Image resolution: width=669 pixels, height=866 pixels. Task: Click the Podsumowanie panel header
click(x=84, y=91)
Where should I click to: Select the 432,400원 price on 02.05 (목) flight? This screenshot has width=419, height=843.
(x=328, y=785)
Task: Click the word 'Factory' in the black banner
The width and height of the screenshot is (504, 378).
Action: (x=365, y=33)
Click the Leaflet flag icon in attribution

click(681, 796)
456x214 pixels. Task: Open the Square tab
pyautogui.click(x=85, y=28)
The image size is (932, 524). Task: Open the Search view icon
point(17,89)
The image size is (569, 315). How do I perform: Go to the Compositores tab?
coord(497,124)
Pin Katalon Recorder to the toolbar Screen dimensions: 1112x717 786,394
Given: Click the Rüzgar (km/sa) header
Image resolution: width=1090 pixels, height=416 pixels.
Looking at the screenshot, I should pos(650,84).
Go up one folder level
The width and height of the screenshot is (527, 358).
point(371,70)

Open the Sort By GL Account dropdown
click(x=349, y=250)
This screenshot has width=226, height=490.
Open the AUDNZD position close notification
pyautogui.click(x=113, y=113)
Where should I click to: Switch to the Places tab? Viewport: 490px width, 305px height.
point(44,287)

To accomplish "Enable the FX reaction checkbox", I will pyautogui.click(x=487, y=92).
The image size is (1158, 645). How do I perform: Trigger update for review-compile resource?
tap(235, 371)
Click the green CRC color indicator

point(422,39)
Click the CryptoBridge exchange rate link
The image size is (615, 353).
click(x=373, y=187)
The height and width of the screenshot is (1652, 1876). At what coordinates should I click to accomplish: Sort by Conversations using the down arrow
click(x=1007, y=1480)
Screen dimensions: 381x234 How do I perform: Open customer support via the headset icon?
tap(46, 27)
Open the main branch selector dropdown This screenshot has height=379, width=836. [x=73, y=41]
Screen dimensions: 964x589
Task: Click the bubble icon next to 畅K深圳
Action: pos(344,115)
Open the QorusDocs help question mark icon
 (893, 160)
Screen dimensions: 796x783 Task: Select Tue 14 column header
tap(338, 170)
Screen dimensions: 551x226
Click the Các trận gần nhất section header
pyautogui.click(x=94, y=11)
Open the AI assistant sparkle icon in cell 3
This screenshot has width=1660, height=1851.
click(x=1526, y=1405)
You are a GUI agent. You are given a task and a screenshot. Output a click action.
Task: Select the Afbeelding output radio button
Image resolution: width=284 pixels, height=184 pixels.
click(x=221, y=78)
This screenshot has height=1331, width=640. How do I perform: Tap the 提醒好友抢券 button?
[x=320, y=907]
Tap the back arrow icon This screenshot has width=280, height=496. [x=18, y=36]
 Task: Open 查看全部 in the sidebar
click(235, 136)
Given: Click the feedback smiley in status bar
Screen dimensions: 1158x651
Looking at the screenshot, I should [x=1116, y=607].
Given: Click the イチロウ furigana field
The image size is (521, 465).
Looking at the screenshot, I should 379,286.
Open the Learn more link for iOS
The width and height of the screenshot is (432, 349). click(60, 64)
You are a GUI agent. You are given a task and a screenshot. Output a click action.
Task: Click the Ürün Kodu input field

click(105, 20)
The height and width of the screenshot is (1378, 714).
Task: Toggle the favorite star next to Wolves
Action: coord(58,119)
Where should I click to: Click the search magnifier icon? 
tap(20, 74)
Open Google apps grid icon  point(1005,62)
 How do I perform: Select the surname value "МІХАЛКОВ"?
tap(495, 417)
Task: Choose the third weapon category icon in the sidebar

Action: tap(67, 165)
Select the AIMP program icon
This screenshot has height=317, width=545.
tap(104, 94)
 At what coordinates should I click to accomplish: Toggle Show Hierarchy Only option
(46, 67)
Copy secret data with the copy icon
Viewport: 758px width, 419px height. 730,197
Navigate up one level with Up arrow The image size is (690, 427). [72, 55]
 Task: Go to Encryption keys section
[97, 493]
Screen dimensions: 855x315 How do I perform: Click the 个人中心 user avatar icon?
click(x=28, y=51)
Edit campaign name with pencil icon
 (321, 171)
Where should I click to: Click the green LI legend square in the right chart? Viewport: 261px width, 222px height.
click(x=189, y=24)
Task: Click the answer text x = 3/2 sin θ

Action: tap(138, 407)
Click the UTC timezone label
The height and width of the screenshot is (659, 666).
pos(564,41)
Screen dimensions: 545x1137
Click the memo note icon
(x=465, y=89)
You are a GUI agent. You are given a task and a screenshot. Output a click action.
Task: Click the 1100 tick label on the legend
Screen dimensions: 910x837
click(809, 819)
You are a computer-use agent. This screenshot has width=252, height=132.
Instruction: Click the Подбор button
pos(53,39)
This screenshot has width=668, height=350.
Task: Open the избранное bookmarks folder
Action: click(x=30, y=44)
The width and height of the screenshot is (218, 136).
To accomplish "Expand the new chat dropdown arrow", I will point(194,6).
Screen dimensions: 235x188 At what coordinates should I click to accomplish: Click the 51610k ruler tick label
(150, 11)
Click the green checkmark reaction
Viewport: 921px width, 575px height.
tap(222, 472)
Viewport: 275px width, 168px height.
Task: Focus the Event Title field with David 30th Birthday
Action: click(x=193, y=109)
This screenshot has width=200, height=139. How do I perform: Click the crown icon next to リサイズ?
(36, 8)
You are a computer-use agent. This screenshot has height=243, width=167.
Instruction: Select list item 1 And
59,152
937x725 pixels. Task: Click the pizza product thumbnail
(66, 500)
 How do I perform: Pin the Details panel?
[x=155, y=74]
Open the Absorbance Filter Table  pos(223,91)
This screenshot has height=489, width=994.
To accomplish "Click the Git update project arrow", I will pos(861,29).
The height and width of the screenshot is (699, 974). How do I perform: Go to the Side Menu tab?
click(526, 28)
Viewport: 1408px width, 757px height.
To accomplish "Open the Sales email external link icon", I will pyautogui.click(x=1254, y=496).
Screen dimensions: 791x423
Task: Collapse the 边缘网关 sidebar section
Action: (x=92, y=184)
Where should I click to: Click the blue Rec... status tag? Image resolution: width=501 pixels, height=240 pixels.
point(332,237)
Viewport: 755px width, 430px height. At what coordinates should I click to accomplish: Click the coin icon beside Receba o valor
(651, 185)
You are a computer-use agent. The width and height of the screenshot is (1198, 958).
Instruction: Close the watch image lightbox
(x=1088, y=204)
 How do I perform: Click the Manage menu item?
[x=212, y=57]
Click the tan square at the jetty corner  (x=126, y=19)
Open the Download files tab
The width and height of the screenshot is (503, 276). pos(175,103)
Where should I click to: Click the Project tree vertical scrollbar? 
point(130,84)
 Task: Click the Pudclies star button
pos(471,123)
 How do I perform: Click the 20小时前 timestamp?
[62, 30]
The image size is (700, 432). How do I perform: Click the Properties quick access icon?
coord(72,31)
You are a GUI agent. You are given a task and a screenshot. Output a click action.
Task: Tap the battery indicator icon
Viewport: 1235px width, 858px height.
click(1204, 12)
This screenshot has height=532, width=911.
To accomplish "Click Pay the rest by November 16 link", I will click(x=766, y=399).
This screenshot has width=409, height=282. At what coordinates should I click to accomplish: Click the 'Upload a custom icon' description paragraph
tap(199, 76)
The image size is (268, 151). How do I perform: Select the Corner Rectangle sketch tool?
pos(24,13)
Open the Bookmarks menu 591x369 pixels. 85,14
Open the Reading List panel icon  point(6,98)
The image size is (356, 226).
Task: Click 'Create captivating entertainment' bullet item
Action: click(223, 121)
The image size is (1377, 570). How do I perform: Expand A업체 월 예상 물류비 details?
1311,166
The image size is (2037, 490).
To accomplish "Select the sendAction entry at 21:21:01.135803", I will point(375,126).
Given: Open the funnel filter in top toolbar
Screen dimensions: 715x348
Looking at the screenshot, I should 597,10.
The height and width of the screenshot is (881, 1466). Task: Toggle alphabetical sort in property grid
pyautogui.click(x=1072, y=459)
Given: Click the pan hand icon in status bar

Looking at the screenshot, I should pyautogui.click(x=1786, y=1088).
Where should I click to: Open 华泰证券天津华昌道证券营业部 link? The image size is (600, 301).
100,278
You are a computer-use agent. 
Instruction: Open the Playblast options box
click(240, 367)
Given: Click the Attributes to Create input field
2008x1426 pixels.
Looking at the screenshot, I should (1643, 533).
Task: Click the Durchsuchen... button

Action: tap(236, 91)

########################################

## To do
Please give the material again from the line with "Where should I click to: Click the search" to the line with "click(809, 819)", and swap "magnifier" for "magnifying glass" without changing anything else.

## Finished exercise
Where should I click to: Click the search magnifying glass icon? 
tap(20, 74)
Open Google apps grid icon  point(1005,62)
 How do I perform: Select the surname value "МІХАЛКОВ"?
tap(495, 417)
Task: Choose the third weapon category icon in the sidebar

Action: tap(67, 165)
Select the AIMP program icon
This screenshot has height=317, width=545.
tap(104, 94)
 At what coordinates should I click to accomplish: Toggle Show Hierarchy Only option
(46, 67)
Copy secret data with the copy icon
Viewport: 758px width, 419px height. 730,197
Navigate up one level with Up arrow The image size is (690, 427). [72, 55]
 Task: Go to Encryption keys section
[97, 493]
Screen dimensions: 855x315 How do I perform: Click the 个人中心 user avatar icon?
click(x=28, y=51)
Edit campaign name with pencil icon
 (321, 171)
Where should I click to: Click the green LI legend square in the right chart? Viewport: 261px width, 222px height.
click(x=189, y=24)
Task: Click the answer text x = 3/2 sin θ

Action: tap(138, 407)
Click the UTC timezone label
The height and width of the screenshot is (659, 666).
pos(564,41)
Screen dimensions: 545x1137
Click the memo note icon
(x=465, y=89)
You are a GUI agent. You are given a task and a screenshot. Output a click action.
Task: Click the 1100 tick label on the legend
Screen dimensions: 910x837
click(809, 819)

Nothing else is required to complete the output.